By Tom Polansek and Granth Vanaik

(Reuters) -Tyson Foods missed Wall Street expectations for third-quarter revenue and profit on Monday, hurt by falling chicken and pork prices as well as slowing demand for its beef products.

Shares closed down about 4% after earlier falling nearly 10% as the company said it is evaluating all operations and closing four more U.S. chicken plants in the latest bid to reduce costs.

“We are looking at everything in terms of how it works across the board,” CEO Donnie King told analysts on a call.

Meat companies that reaped big profits as prices soared during the COVID-19 pandemic are now adjusting to lower prices and reduced demand for some products. Pilgrim’s Pride (NASDAQ:), one of the world’s largest chicken producers, also saw sales decline from last year in the latest quarter.

Tyson has already cut corporate jobs and shuttered other chicken plants this year as it grapples with declining profits and reduced demand from consumers squeezed by inflation and higher interest rates.

The company has also struggled to predict sales and previously said reduced demand for beef made it difficult to pass on higher costs for labor and feed to consumers.

“Chicken, beef and pork all face different types of macro and market challenges,” Chief Financial Officer John R. Tyson said in an interview.

Net quarterly sales fell 3% to $13.14 billion in the quarter ended July 1, below analysts’ expectations of $13.59 billion, according to Refinitiv data. The company’s average sales prices fell 16.4% for pork and 5.5% for chicken, while rising 5.2% for beef.

“It was another challenging quarter for Tyson, as the macro backdrop remains unfavorable for commodity protein processors,” said Arun Sundaram, analyst for CFRA Research.

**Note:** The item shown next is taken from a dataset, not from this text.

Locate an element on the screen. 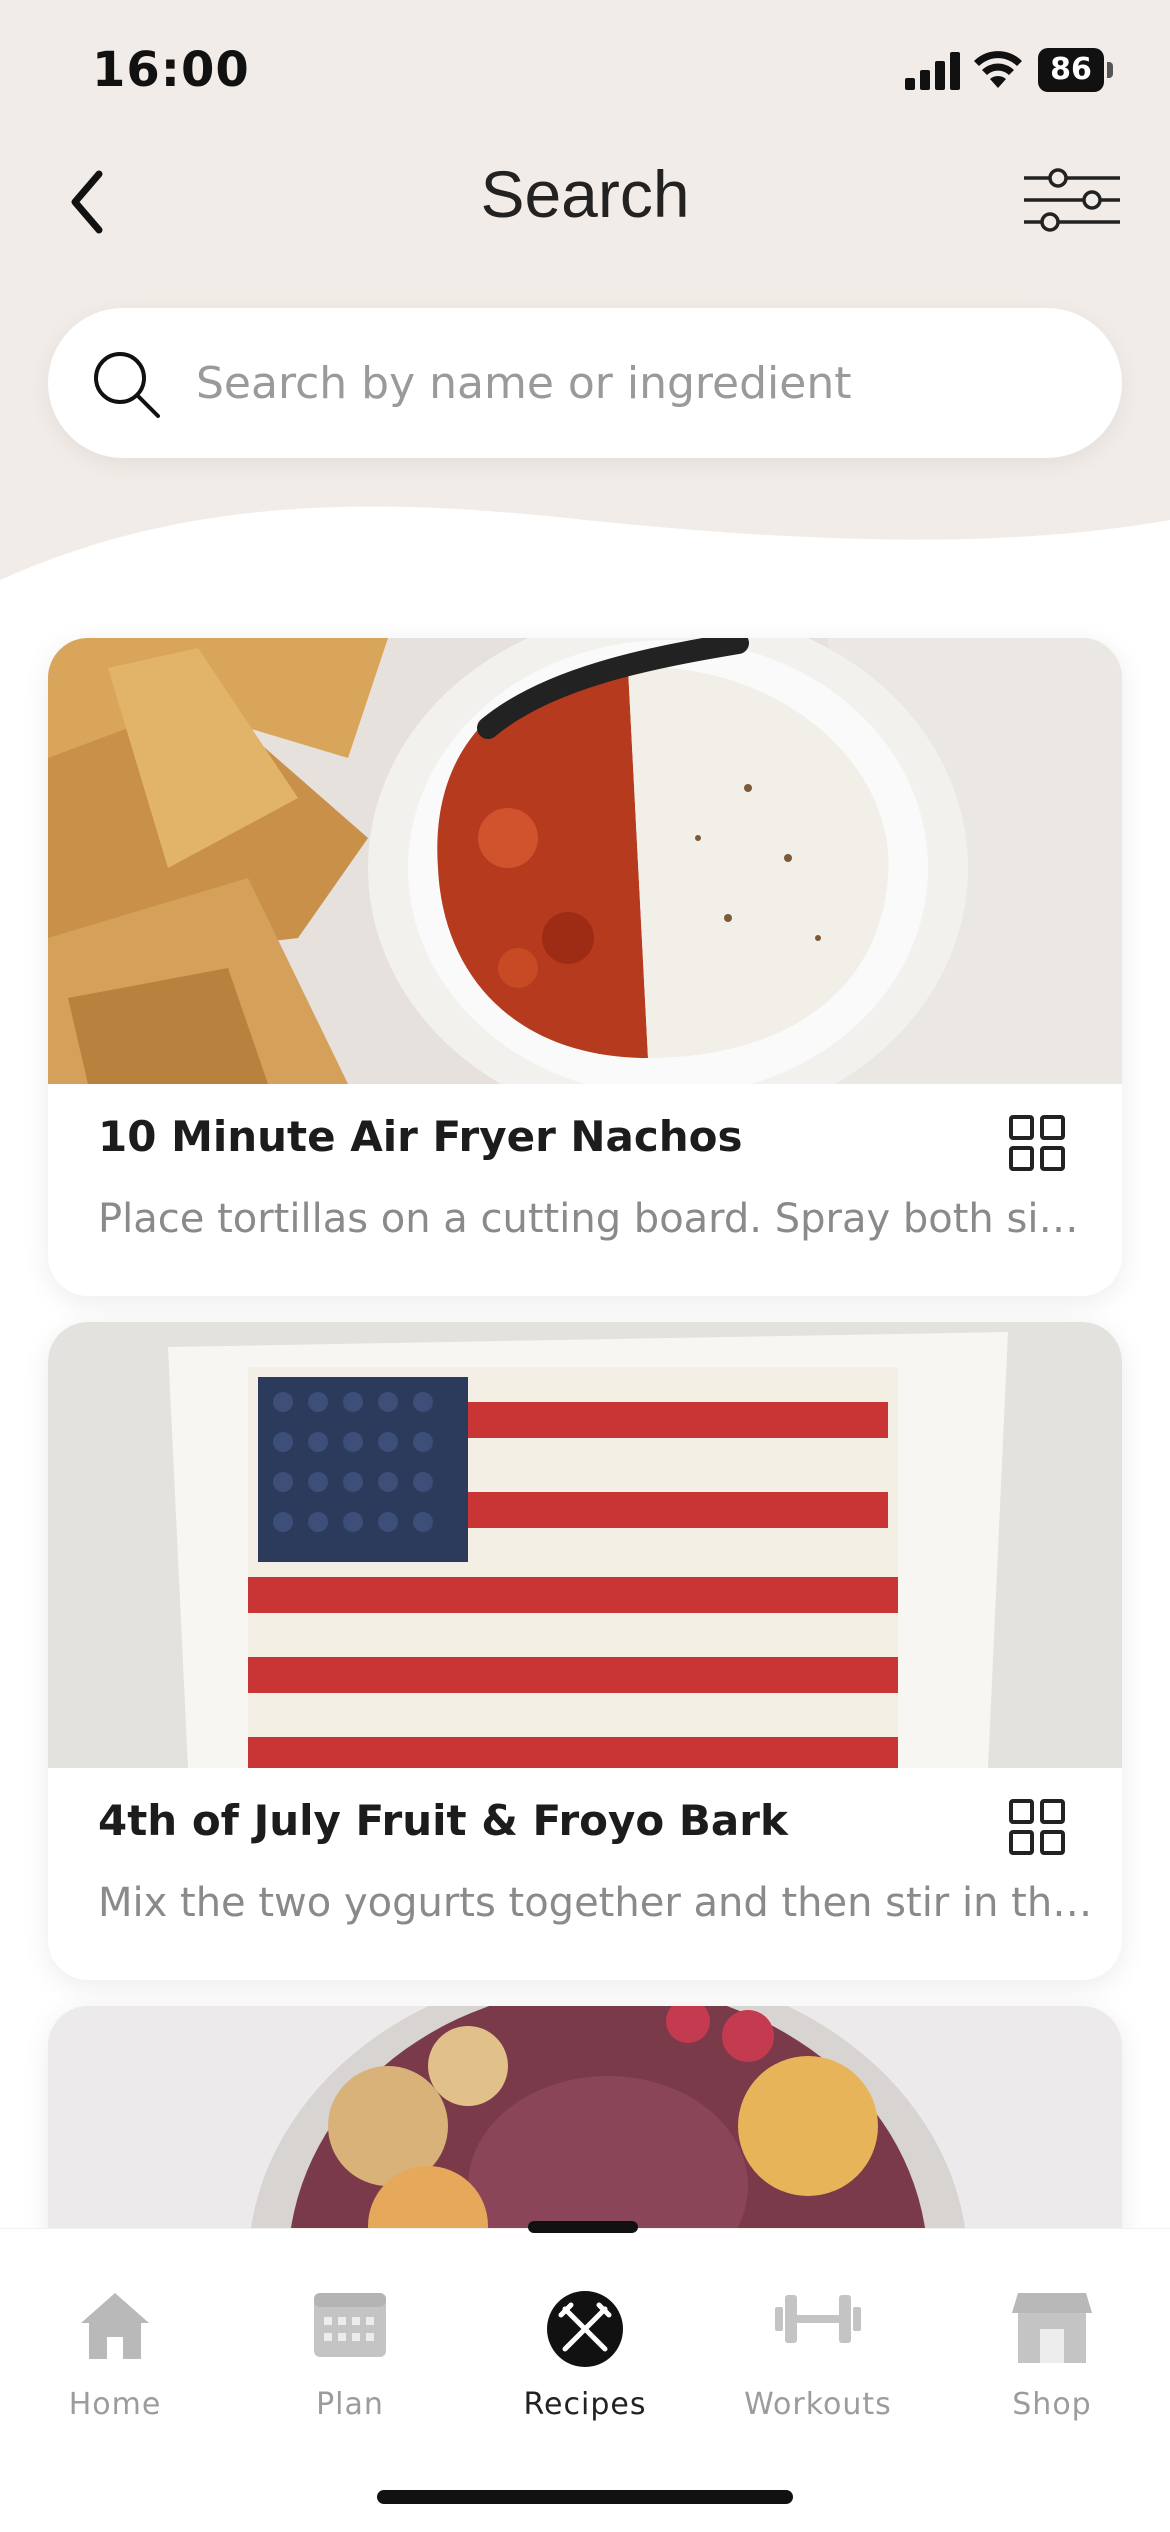 The image size is (1170, 2532). tab-shop: Shop is located at coordinates (1052, 2342).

Tyson expects the four chicken plants to stop operating in its first two quarters of fiscal 2024, with charges of $300 million to $400 million.

Last year, the company wrongly predicted demand for chicken would be strong at supermarkets in November and December, King has said. In January, Tyson replaced the president of its poultry business.

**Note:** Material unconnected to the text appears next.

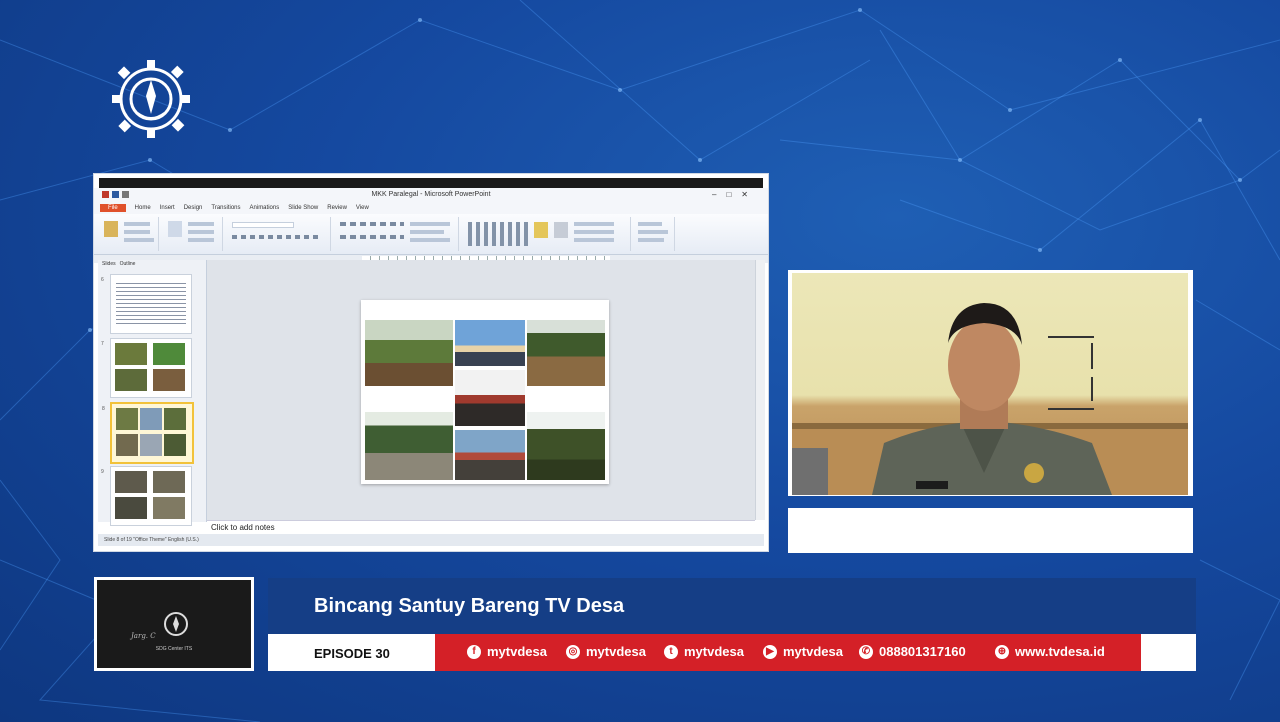  Describe the element at coordinates (158, 626) in the screenshot. I see `sdg-center-logo-icon: Jarg. C` at that location.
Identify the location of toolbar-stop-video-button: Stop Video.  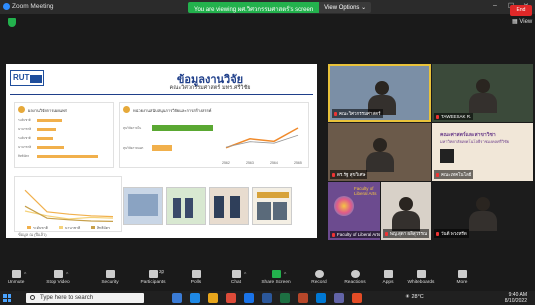
(58, 276).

“If you look at the chicken business today versus where we were just a quarter ago, there are more tailwinds than headwinds in the chicken business in the near to long term,” King said Monday.

A reintroduction of certain antibiotics to Tyson’s chicken supply chain could help the company forecast supply and demand by producing more uniform birds with consistent weights, King said.

In the beef business, Tyson faces reduced profit margins as a diminishing U.S. cattle herd raises costs for livestock.

Net losses attributable to Tyson were $417 million, or $1.18 per share, compared with a net income of $750 million, or $2.07 per share, a year earlier.

On an adjusted basis, Tyson earned 15 cents per share, falling short of analysts’ expectations for a profit of 26 cents per share, according to Refinitiv data.

“Domestic consumers continue to look for lower-cost protein alternatives, trading down from higher-cost proteins like pork or reducing overall protein consumption,” Rabobank said.